Ingresando en alguna oficina pública por un trámite, o recurriendo a los comercios, simplemente, o al intentar cambiar saludos con un vecino, se siente que la sal ya no es sólo cosa que aflora a la vista en las veredas o en los bordes de los terrenos baldíos. Se trata de algo mucho más hondo, de un erial interior creciendo por dentro de todos y de cada uno, cada una. El que de a poco seca de lo hondo a lo externo, quemando los afectos, el modo cordial, la mirada solidaria. Sólo síntomas de algo más profundo.

La sal y la soledad tienen mucho de sinónimo, aunque se quiera creer que la frescura del abrazo estrecho todavía es posible y que la exuberante selva multicolor de todos, de todas, la oculta, puede vencer la extinción que de a poco va secándola. Imaginar aparece entonces necesario, el volver a los ojos y a las miradas para encontrar el rumbo del abrevadero, allí donde el oasis puede derivar en arroyo y tal vez luego, otra vez, en río caudaloso.

Si el regreso a la caverna salvaje de los inicios es lo que se manda y hasta reglamenta será entonces la soledad el resultado y de ella se desprenderá la impotente indefensión de cada uno, de cada una, para poder afrontar la existencia.

Que no existe salvación individual, que no la hay sino es de la comunidad conjunta, se presenta como una verdad que se ignora o que no interesa. Los rasgos de la bestia asoman cuando la otra persona ya no es hermano ni hermana sino enemiga.

La sal desborda, se derrama, crece, cunde, quema los campos vegetales en tiempos de desamor, pero también los del alma sedienta que pide a gritos saciar su sed. El mal se ha institucionalizado y obra desde el poder como un ente amorfo, como un virus que en vez de atacar los órganos de la respiración lo hiciera con los sentidos del raciocinio, pero, por sobre todo y especialmente, con los de la ética y los valores humanos.

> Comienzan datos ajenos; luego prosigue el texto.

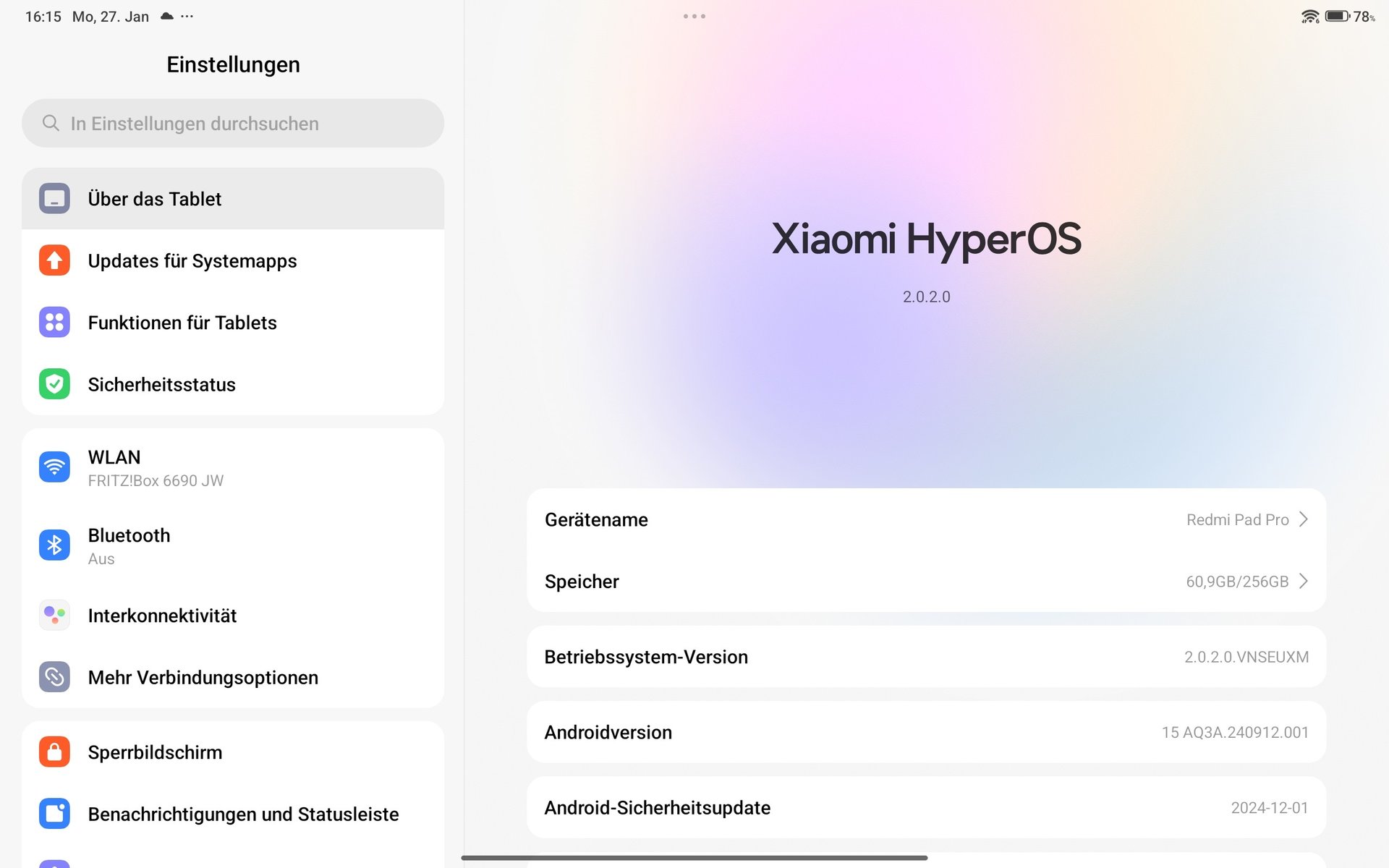Open Speicher details via its chevron
Screen dimensions: 1389x868
(1303, 582)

La guerra eterna entre el bien y el mal, le llaman, se inicia con el principio de los tiempos y daría la impresión de ser, efectivamente,  infinita. Como el oso que durante meses hiberna en su cueva hasta los tiempos en que el sol regresa, así será que quizá se proponga la alternativa de resistencia.

Pero que al menos en el propio refugio, en la obligación de esa caverna, en el recinto íntimo donde quedan aún los seres amados, no se apague la brasa, la del fuego, la que los primeros pobladores del mundo protegían con sus propias vidas. Esa llama que no deja de dar pelea.

Y la sensación de que habrá que hacer algo más, intentar lo que haga falta, porque, de otro modo, la sal (asedio hasta ahora, a punto del asalto último), vencerá definitivamente a la sangre.